[Start TEXT EXCERPT]

Enhance Your Routine DB Activities With Django’s ORM

Susmitha Gudapati
Proximity Works
Published in
8 min readJul 28, 2020

Database transactions have never been trivial in our groove of building efficient web applications. They play a major role — dictating performance almost single-handedly in data-intensive applications. There are, however, some nearly hidden approaches that aren’t part of our routine development yet. These could enhance our interactions with the database and, inwardly, give us the chance to unleash all the power of Django’s ORM. I had a chance to play around with these simple yet interesting methods recently and made some interesting discoveries. Let’s dive in!

This is the sample model schema I will be referring to in this blog —

Profiling Query Operations First

How do you profile querysets in the application? Firstly, there are a couple of tools available which provide insights on how long it takes for each queryset to execute and whether the query triggered is efficient enough or not. django-debug-toolbar is one such tool that is profusely used for this purpose. django-silk and django-live-profiling are two other tools that are great for profiling.

[End TEXT EXCERPT]
[Start DATASET SECTION]

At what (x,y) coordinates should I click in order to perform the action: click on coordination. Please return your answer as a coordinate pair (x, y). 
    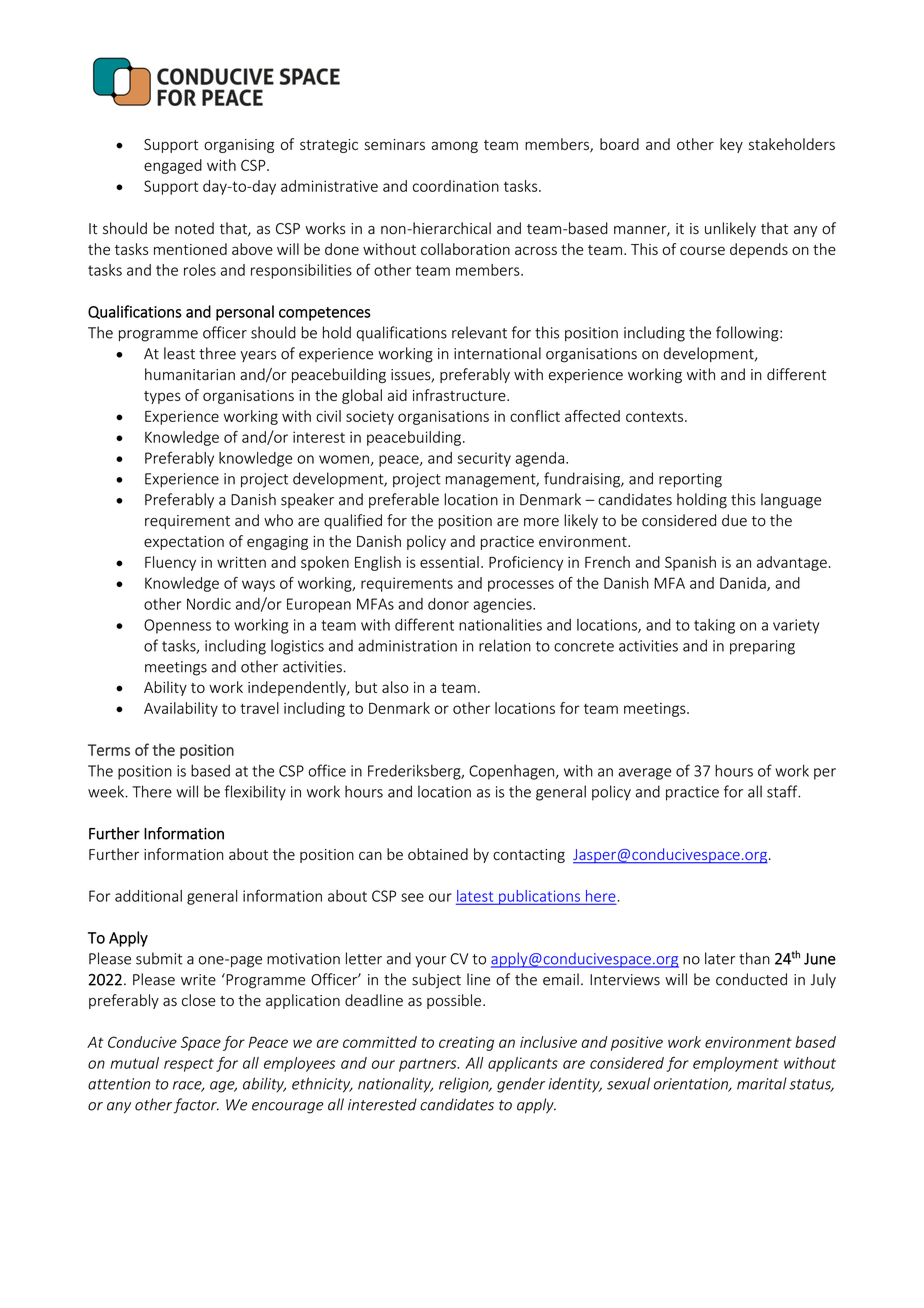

[End DATASET SECTION]

Resume the article on database activities with Django's ORM above, picking up after its last sentence.

The other way to check on querysets and their execution time is through the connection module.

connection.queries returns a list of dictionaries with raw SQL queries running in Django along with their execution time. This helps in understanding what precisely the queries are doing, and what they are costing.

There is also a method called QuerySet.explain() which is applied to an individual queryset to understand its metrics. The detailed explanation composed by this method of how a database executes a query gives you a rough idea of the efficacy of the queryset. Using the explain functionality to understand if querysets have to be optimized or if indexes are to be added is often a good technique to facilitate performance.

Understanding QuerySets

The interesting trait of querysets in Django is that operations like creating, filtering, and slicing don’t require any database activity. Moreover, despite the number of operations chained to the queryset, the query isn’t executed until it’s evaluated. Because of this tendency, querysets in Django are known as ‘lazy querysets’.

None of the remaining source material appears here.